Kompas,
Jumat 11 April 2014
Sosok
Sujono: Belajar
Bijak dari Serangga
Sejak
tahun 1990-an, Sujono (43) menjadikan serangga sebagai pusat perhatian, inspirasi
utamanya dalam berkesenian. Dengan segala wujud karya yang dihasilkan, dia
ingin mengajak semua orang beramai-ramai belajar bijak dari serangga.
=====
“Kita
sebenarnya bisa belajar banyak hal dari serangga,” ujar Sujono, seniman yang tinggal
di Dusun Keron, Desa Krogowanan, Kecamatan Sawangan, Kabupaten Magelang, Jawa
Tengah, di antara lereng Gunung Merapi-Gunung Merbabu.
Terlahir
dari keluarga petani, dekat dengan alam dan berbagai makhluk hidup, dia menolak
anggapan orang bahwa serangga adalah hama
yang pantas dipandang sebelah mata. Dia justru merasa ada keunikan, sesuatu
yang menarik pada perilaku, pola kehidupan, dan bentuk fisik serangga. Semua
hal yang ditangkapnya itulah yang ingin dia bagi lewat beragam bentuk kesenian.
Keindahan
mendetail dari bentuk fisik serangga dituangkamya dalam topeng-topeng serangga.

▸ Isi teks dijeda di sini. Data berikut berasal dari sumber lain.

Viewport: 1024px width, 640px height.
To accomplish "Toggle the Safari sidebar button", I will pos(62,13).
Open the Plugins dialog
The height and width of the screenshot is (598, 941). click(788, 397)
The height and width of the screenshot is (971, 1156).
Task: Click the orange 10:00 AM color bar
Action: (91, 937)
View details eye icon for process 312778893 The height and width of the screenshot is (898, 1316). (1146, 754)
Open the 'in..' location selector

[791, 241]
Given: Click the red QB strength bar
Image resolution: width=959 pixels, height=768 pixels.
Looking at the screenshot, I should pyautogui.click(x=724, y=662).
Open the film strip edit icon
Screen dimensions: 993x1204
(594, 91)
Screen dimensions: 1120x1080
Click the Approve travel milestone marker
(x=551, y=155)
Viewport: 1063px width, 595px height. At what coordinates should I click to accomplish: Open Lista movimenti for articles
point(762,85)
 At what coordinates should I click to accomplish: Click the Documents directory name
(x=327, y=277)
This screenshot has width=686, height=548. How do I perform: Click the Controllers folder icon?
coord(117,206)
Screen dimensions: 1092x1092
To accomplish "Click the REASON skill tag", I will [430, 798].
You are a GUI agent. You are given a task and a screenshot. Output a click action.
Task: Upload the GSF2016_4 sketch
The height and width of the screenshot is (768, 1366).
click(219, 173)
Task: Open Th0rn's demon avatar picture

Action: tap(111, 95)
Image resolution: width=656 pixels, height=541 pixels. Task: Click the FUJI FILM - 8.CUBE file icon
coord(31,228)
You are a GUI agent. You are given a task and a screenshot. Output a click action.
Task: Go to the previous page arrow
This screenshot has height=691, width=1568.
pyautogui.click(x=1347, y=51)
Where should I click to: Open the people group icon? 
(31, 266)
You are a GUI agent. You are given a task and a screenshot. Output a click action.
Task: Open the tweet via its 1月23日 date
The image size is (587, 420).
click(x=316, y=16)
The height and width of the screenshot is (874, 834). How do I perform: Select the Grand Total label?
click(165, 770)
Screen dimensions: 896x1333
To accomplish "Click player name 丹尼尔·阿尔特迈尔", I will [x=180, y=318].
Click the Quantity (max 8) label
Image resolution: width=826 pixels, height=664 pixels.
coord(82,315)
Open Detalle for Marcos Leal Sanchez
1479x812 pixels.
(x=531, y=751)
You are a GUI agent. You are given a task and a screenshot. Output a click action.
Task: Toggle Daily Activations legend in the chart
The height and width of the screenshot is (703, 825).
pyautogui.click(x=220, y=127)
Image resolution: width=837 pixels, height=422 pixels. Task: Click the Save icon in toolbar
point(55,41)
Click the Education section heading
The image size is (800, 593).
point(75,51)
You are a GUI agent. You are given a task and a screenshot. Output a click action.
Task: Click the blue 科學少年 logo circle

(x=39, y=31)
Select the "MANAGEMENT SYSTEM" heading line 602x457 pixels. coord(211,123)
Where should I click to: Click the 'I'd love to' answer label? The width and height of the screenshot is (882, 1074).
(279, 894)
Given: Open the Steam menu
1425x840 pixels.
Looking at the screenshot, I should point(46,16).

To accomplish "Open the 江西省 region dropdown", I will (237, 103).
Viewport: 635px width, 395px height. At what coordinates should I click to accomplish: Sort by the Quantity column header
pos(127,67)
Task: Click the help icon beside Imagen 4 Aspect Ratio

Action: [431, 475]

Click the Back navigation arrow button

Mengapresiasinya lebih mendalam, Sujono pun merancang tarian “Topeng Saujana”.
Ingin
membagi makna filosofi serangga, dia menuangkan cerita tentang kehidupan
serangga dalam bentuk lukisan. Dia juga membuat wayang serangga dengan bahan
fiber dan kulit sapi.
Dia
ciptakan antara lain wayang gangsir, wayang orong-orong dan wayang belalang.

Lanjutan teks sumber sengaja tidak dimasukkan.